CMakefor multiple compiler toolchains.
- Driving various code analysis tools.
- Packaging the software for later deployment to the car etc.
- Checking if dependencies of the toolchain are outdated and creating automatic pull requests.
Basically we implemented our complete high-level build control in
resulting framework is now used by us and our suppliers and supports a team
over 100 developers. Since
doit is written in Python, we have professional test
frameworks, linters and code analyzers at hand, allowing for a thoroughly
tested and well-designed platform for our build-systems and automation.
by @FrankStain (2017-10-01)
I’m professional game developer. Also, i support my own huge game framework written on C++. :)
So, the large scalable build systems are the game building automation tools. It consists of game binary image builders for different platforms, including cross-compilation of source code and source code generation from some DSL schemes. Also it consists of resource generators, where a lot of resource types (dozens of types: textures, 3d objects and scene graphs, sounds, database and state machine raw data) have to pass through dozens of compilation steps. After all, such build system consists of dynamic testing tool, which makes some tests on build target before make it published for Draft usage, QA or Retail customers. And, yep, publishing/QA deployment also implemented as part of build system.
Just imagine you need to read PNG into pixelmap, compress it into ETC2, ATCI, S3-TC5/BC3 and PVR-TC4, after what each of compressed texture should be placed into different resource pack, obfuscated and encrypted. And all is done by different tasks, because i can read textures even from database, zip-file or other pack and may not wish to compress it into some formats. Each sound should be loaded from PCM, converted into MP3 or OGG and linked with each sound mixer where it used, after what it also have to be placed at proper resource pack, obfuscated and encrypted. 3d location compilation process is about two hundreds tasks on just objects, not files. It’s most complex resource pipeline in build system.
doit is well designed tool for such purposes, i think.
Nikola is a Static Site and Blog Generator. doit
is used to process all the tasks required for building the website (HTML files,
indexes, RSS, copying files…).

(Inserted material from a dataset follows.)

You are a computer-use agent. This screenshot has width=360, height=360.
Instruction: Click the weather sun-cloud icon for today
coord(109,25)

Use of doit makes Nikola unique: unlike other
static site generators, Nikola regenerates only the files that were changed
since last build (and not all files in the site!).
nikola build, the
centerpiece of Nikola, is basically the usual
doit run command.
doit is what makes Nikola extremely fast, even for large sites. Only a handful of files actually change on a rebuild. Using the dependency architecture of doit (for files and configuration), we are able to rebuild only what is needed.
Nikola is an open-source project with many users and contributors.
Carve Systems uses doit as the core automation tool for all of our document production. This customized tool based on Pandoc, Latex, and coordinated by doit is used by everyone in our company to prepare our primary customer facing deliverable. Previously we used Makefiles to coordinate builds. doit let us create a system that can be more easily maintained, tested, and extended using plugins.
We are using doit for the publishing workflow at our vocabulary server https://data.ub.uio.no/ . The server checks multiple remote sources for changes, and when there’s new changes somewhere, the data is fetched, converted to different formats, published and pushed to Fuseki and Elasticsearch.
One part I love about doit is that you can control what is considered a change. For remote files, I have created a task that checks if some header, like ETag or Last-Modified, has changed. If it has not, I set uptodate to True and stop there.
Another part I love is the ability to re-use tasks. Each vocabulary (like https://github.com/realfagstermer/realfagstermer and https://github.com/scriptotek/humord) has a different publication workflow, but many tasks are shared. With doit, I have created a collection of tasks and task generators (https://github.com/scriptotek/data_ub_tasks/) that I use with all the vocabularies.
Finally, it’s great that you can mix shell commands and Python tasks so easily. This cuts development time and makes the move from using Makefiles much easier.